NeuroLex: A Lightweight Domain Language Model for EEG Report Understanding and Generation
Kang Yin, Hye-Bin Shin
TL;DR
The paper tackles the mismatch between general language models and EEG-specific reporting language by introducing NeuroLex, a lightweight EEG-domain language model trained with domain-adaptive pretraining and supervised fine-tuning on EEG reports. It demonstrates improved terminology coverage, lower perplexity, and stronger performance on information extraction and summarization, with data-efficient learning and robustness to negation and factual errors. The approach uses a two-stage pipeline (DAPT and SFT) on the HEEDB corpus and four task objectives, enabling both standalone language understanding and multimodal EEG–text decoding. The work advances interpretable, language-grounded EEG–BCI systems by providing an EEG-aware linguistic backbone tailored to clinical narratives.
Abstract
Clinical electroencephalogram (EEG) reports encode domain-specific linguistic conventions that general-purpose language models (LMs) fail to capture.
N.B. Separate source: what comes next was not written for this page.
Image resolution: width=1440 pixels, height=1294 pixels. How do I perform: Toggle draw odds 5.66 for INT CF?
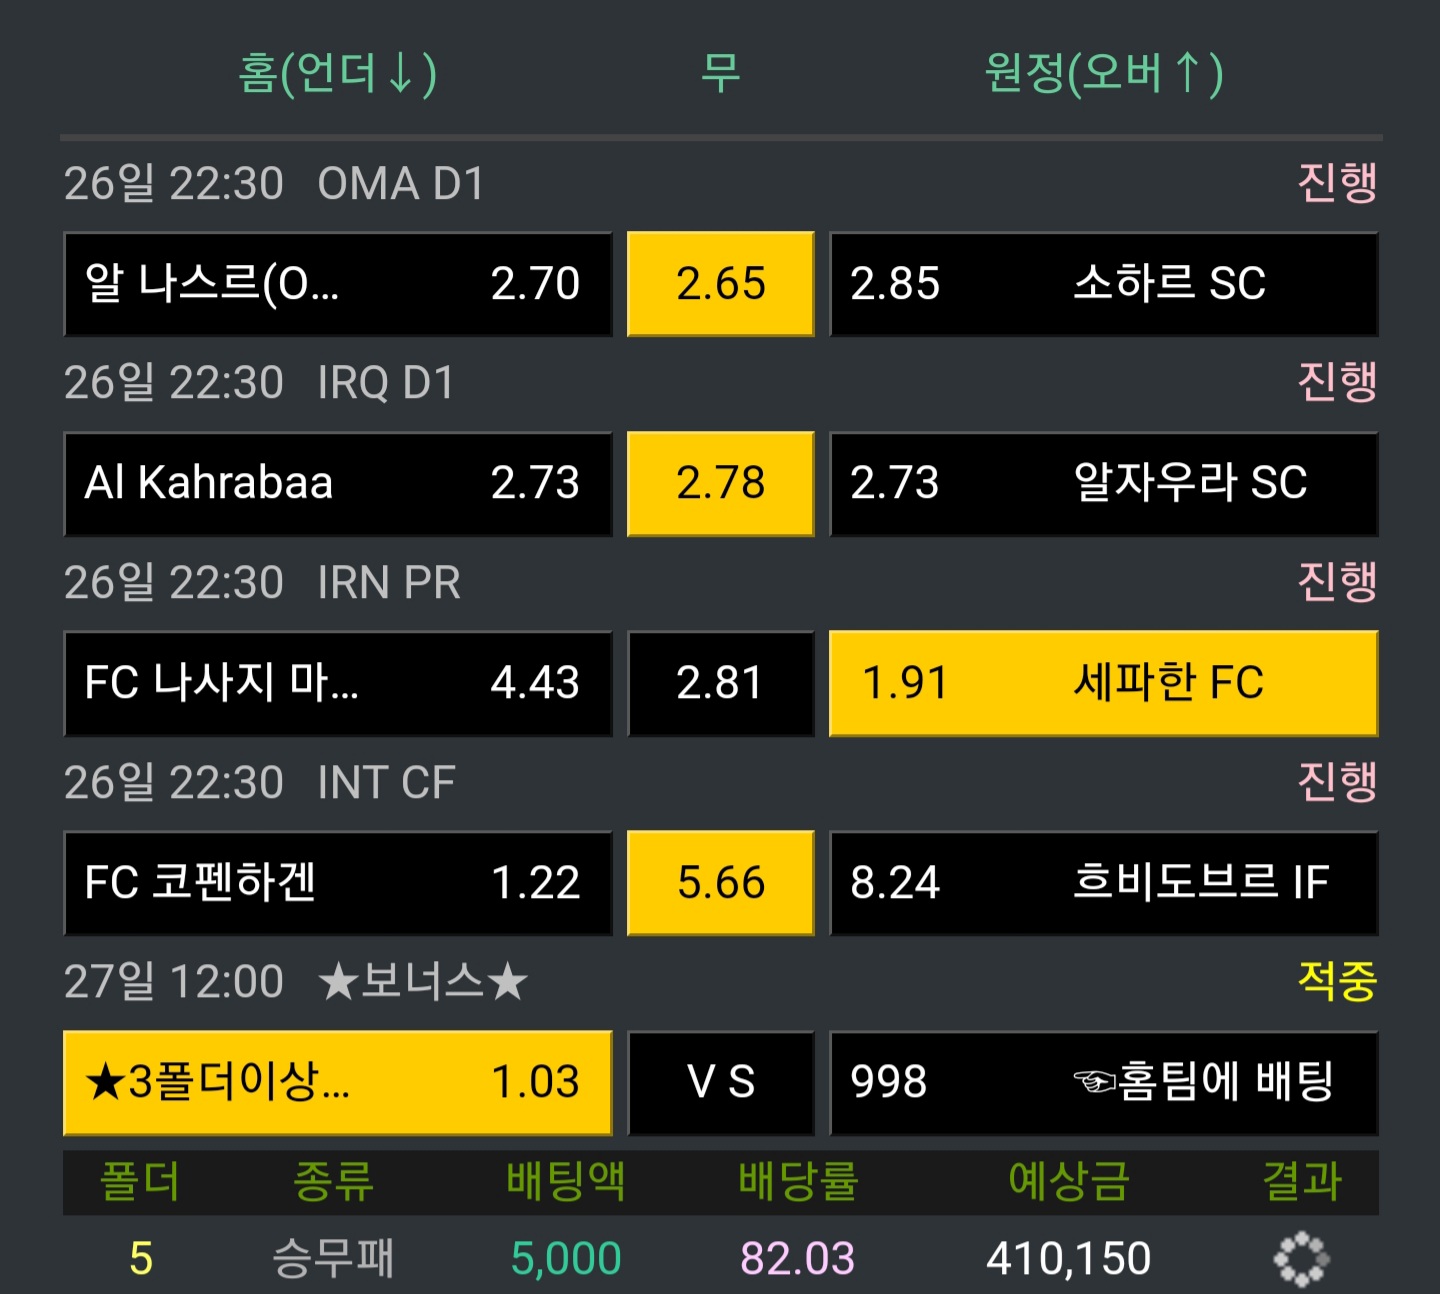[x=720, y=883]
We introduce NeuroLex, a lightweight domain-adaptive language model trained purely on EEG report text from the Harvard Electroencephalography Database. Unlike existing biomedical LMs, NeuroLex is tailored to the linguistic and diagnostic characteristics of EEG reporting, enabling it to serve as both an independent textual model and a decoder backbone for multimodal EEG-language systems. Using span-corruption pretraining and instruction-style fine-tuning on report polishing, paragraph summarization, and terminology question answering, NeuroLex learns the syntax and reasoning patterns characteristic of EEG interpretation. Comprehensive evaluations show that it achieves lower perplexity, higher extraction and summarization accuracy, better label efficiency, and improved robustness to negation and factual hallucination compared with general models of the same scale. With an EEG-aware linguistic backbone, NeuroLex bridges biomedical text modeling and brain-computer interface applications, offering a foundation for interpretable and language-driven neural decoding.